### Work to complete
All lines in the data bearing the string "agent" should be identified and copied.

### Extracted data entries
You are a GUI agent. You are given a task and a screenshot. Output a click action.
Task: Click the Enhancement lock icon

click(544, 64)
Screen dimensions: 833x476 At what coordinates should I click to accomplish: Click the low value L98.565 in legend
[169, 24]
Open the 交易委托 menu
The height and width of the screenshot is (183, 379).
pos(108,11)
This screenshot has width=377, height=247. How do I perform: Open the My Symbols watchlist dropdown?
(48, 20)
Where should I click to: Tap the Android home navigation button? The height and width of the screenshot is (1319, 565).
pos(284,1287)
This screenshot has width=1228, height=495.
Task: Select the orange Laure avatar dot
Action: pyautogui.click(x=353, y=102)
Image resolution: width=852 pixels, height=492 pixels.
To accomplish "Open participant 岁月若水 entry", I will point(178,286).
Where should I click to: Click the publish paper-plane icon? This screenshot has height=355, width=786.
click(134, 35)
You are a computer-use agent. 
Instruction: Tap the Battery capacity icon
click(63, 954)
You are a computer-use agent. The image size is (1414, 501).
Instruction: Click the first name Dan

### Finished task
You are a GUI agent. You are given a task and a screenshot. Output a click action.
You are a computer-use agent. 
You are a computer-use agent. The image size is (1414, 501).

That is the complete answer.